Curio

State Library of New South Wales

Port Jackson, New South Wales

1822
Printed map
Sydney: Lithographed by R Clint, [182-?]
Bequest of Sir William Dixson, 1952
DL Z/Cb 83/1

In 1817 John Septimus Roe was posted as a master's mate to the surveying service in NSW, then under the command of Phillip Parker King. He arrived in the colony in September and over the next three years conducted three hydrographic coastal surveys, which included circumnavigating Australia. He was appointed lieutenant in April 1822, the same year he made this chart.
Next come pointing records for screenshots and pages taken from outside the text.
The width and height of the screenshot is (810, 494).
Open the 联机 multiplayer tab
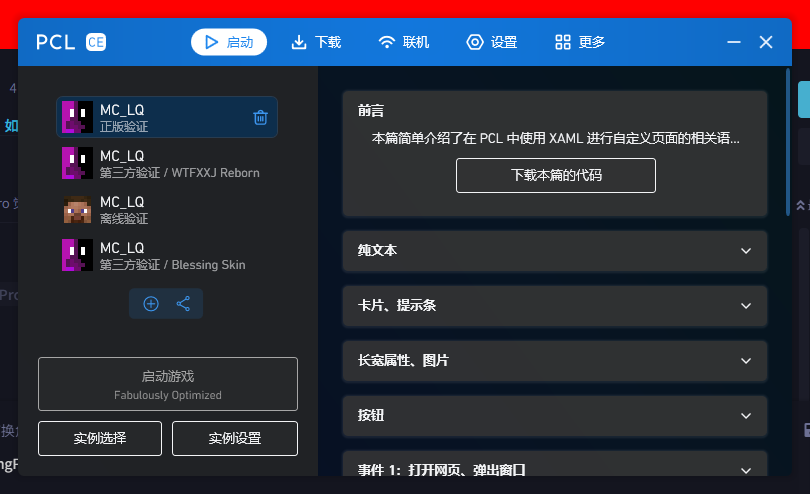click(404, 42)
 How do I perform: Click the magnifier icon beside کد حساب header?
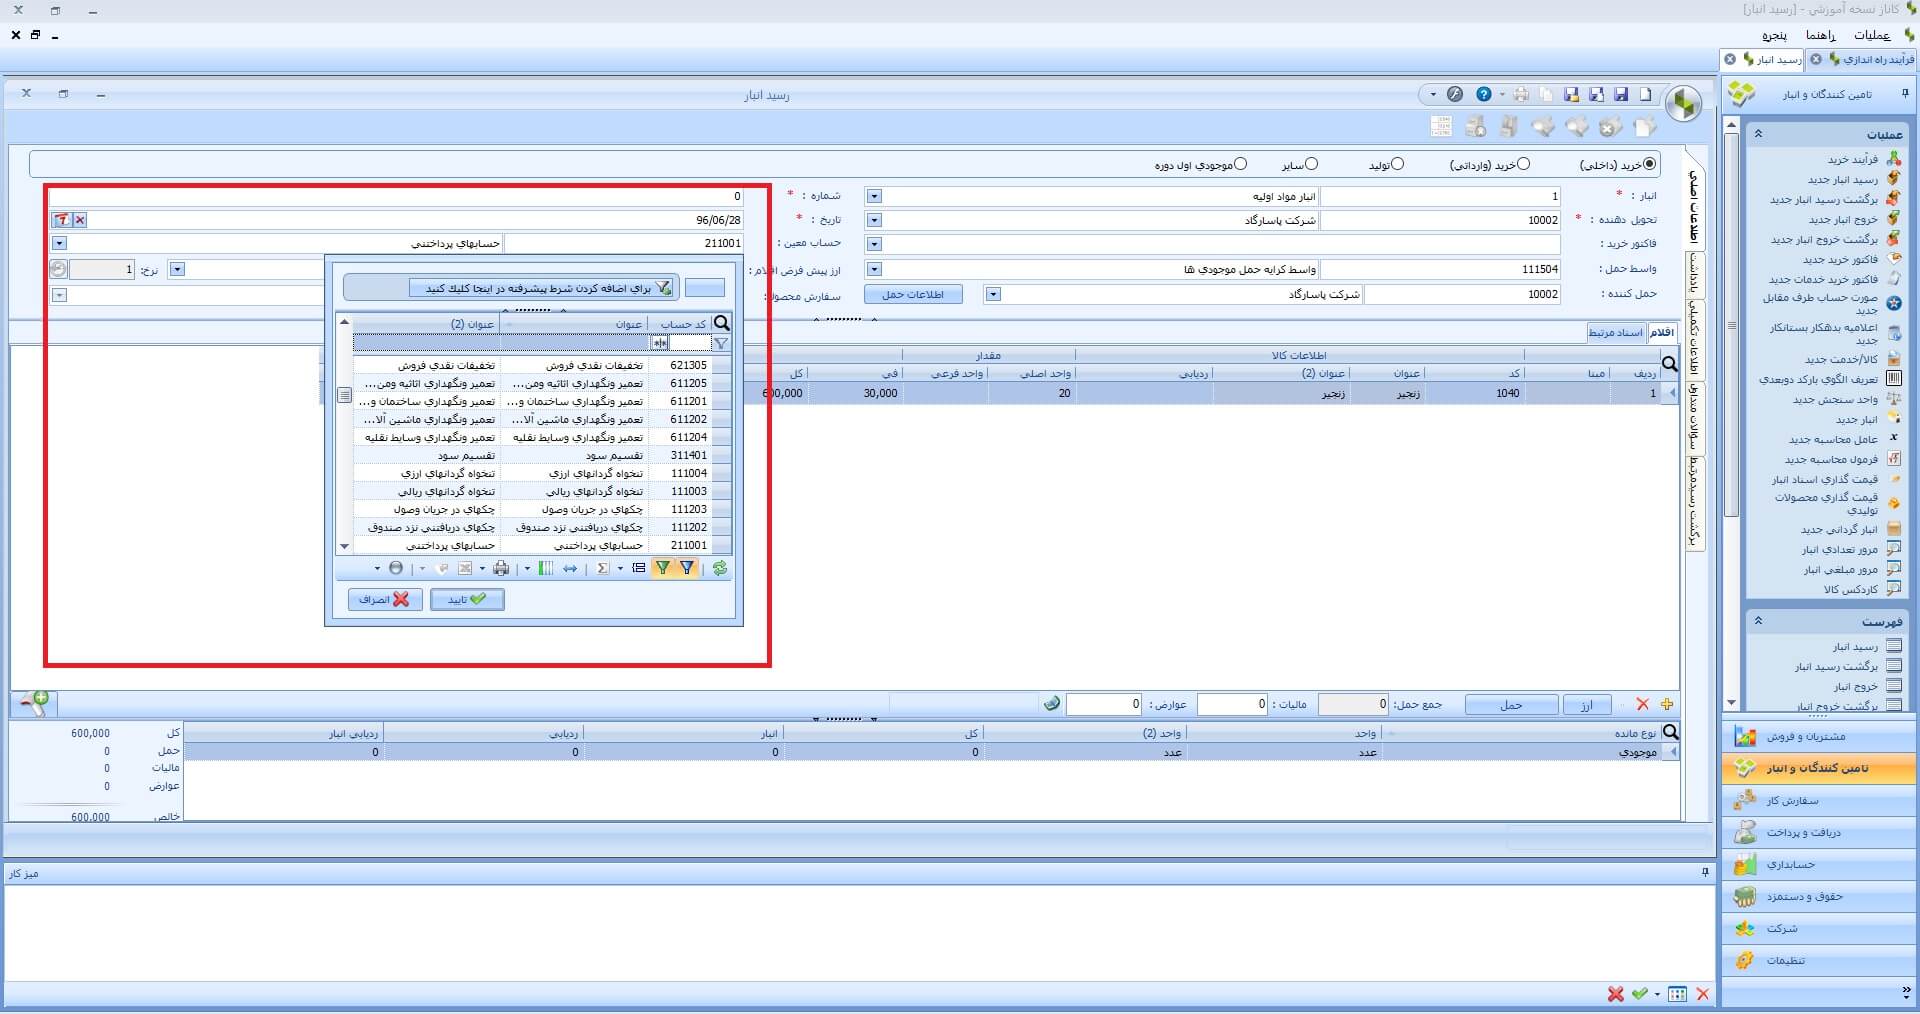(x=722, y=323)
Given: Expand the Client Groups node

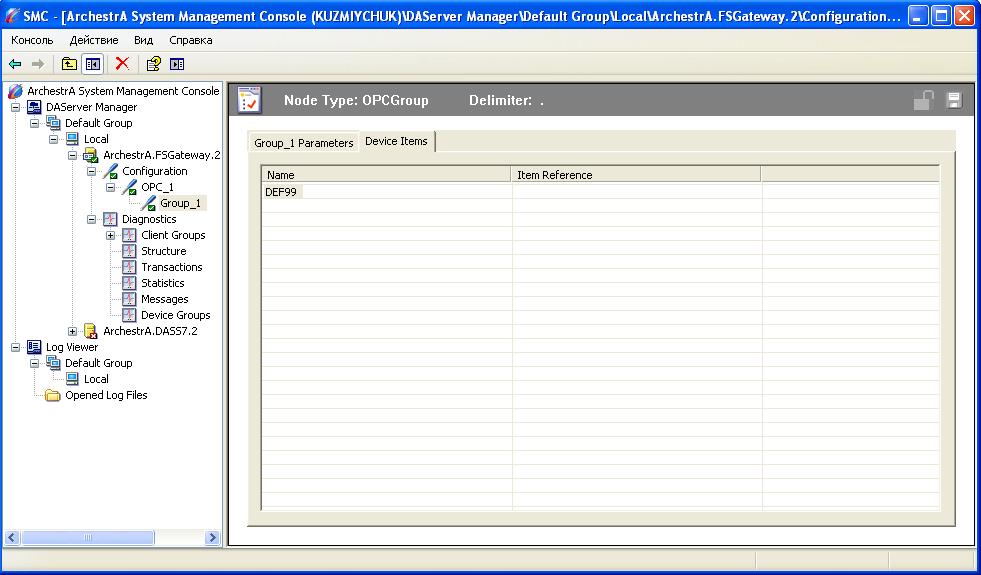Looking at the screenshot, I should 111,235.
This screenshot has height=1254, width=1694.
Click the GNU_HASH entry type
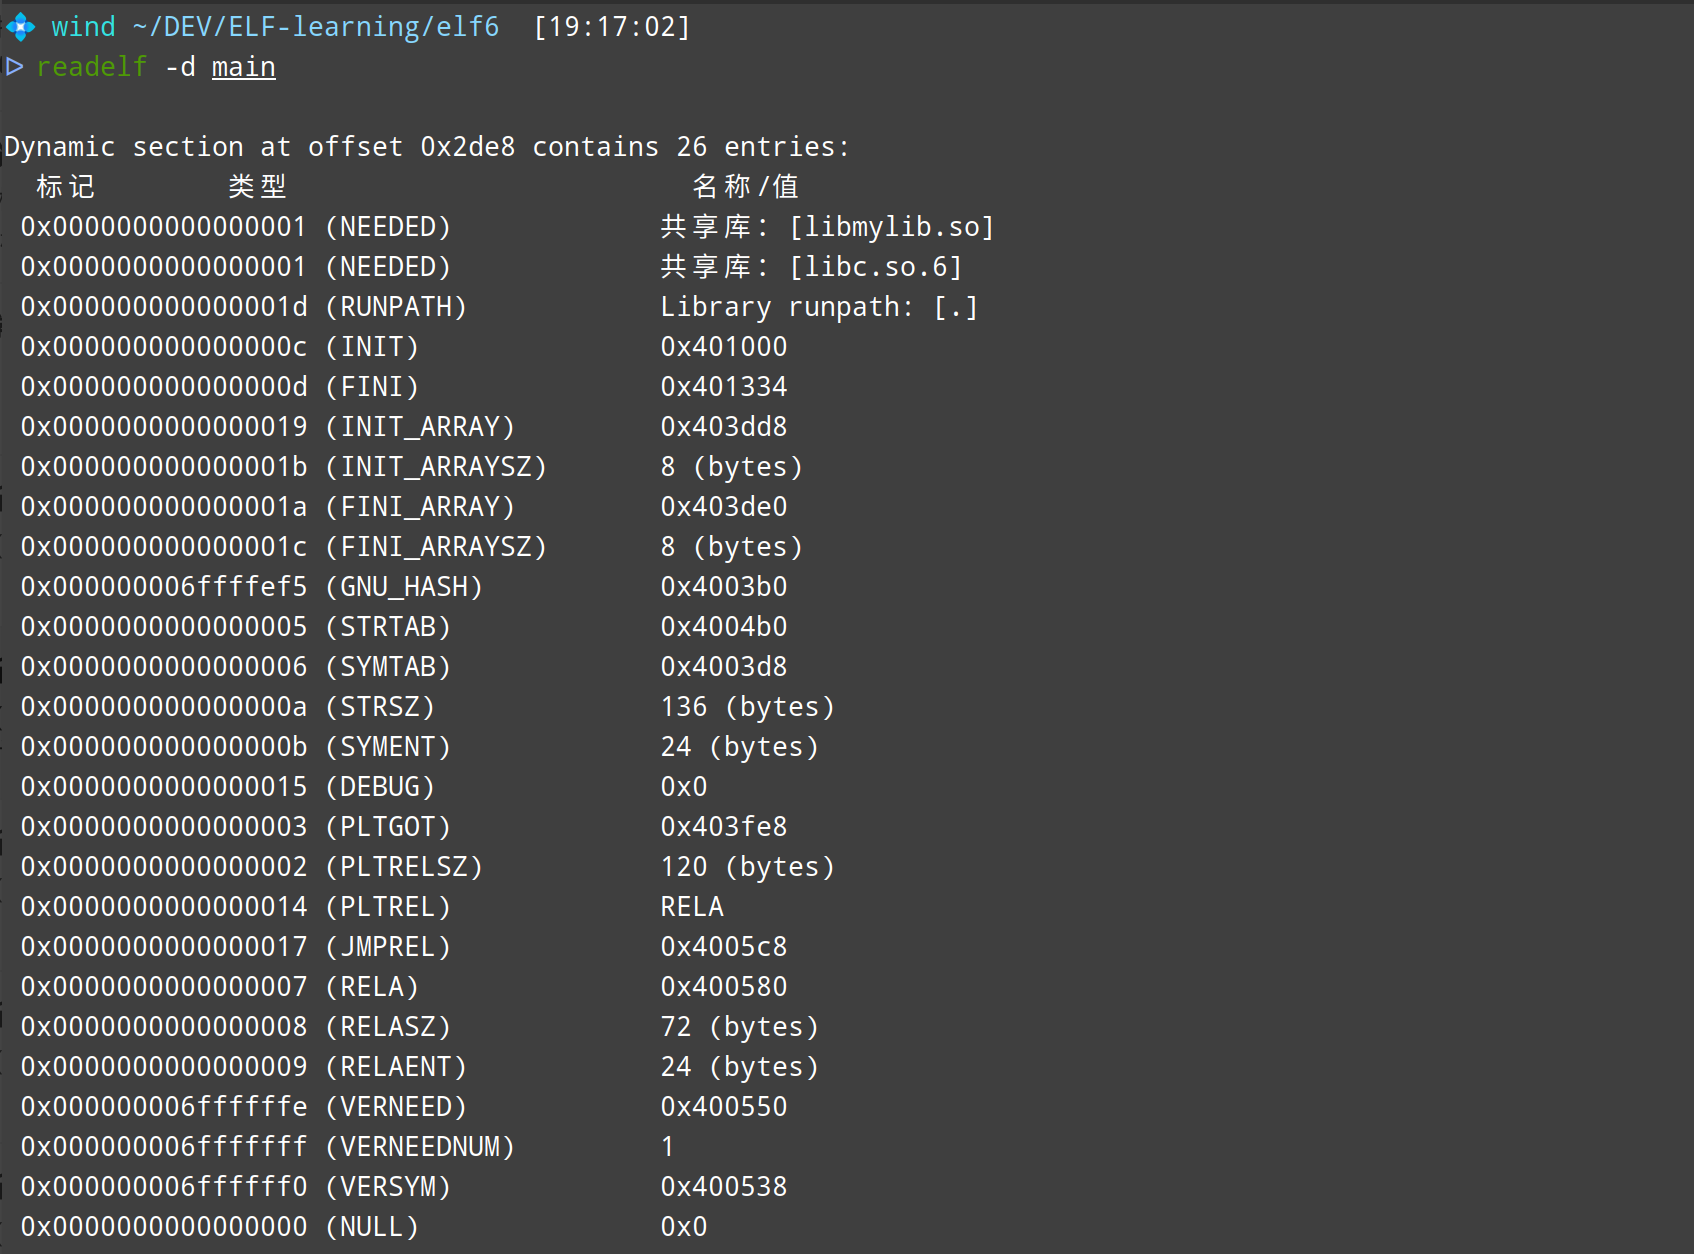pyautogui.click(x=404, y=587)
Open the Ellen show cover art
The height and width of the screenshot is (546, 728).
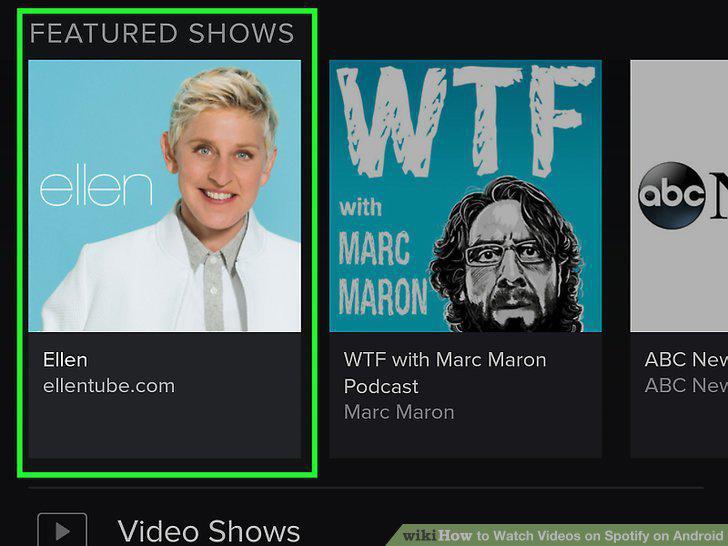[164, 195]

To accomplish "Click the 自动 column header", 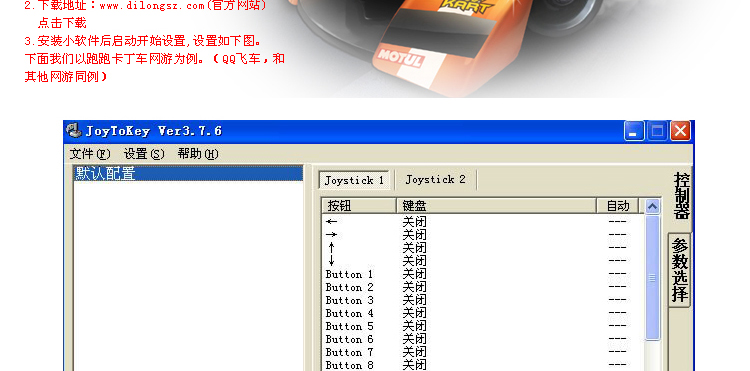I will (618, 206).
The chart provides a survey of Port Jackson from the Heads west to 'The Flats' (Homebush Bay). It shows the soundings, or the depth of the harbour, recorded in fathoms, tidal changes and the western and eastern channels near the entrance to the Heads.

Roe’s chart of Sydney

Roe’s chart of Sydney includes Palmer’s Cove, next to Farm Cove, named after John Palmer, who in 1793 was granted land there to run cattle. He named his homestead Wolloomooloo House, from a local Aboriginal word meaning 'kangaroo' or 'burial place'. In the 1840s the farm land was subdivided into what is now Woolloomooloo, Darlinghurst and parts of Surry Hills, and by 1850 the bay had been renamed Woolloomooloo Bay.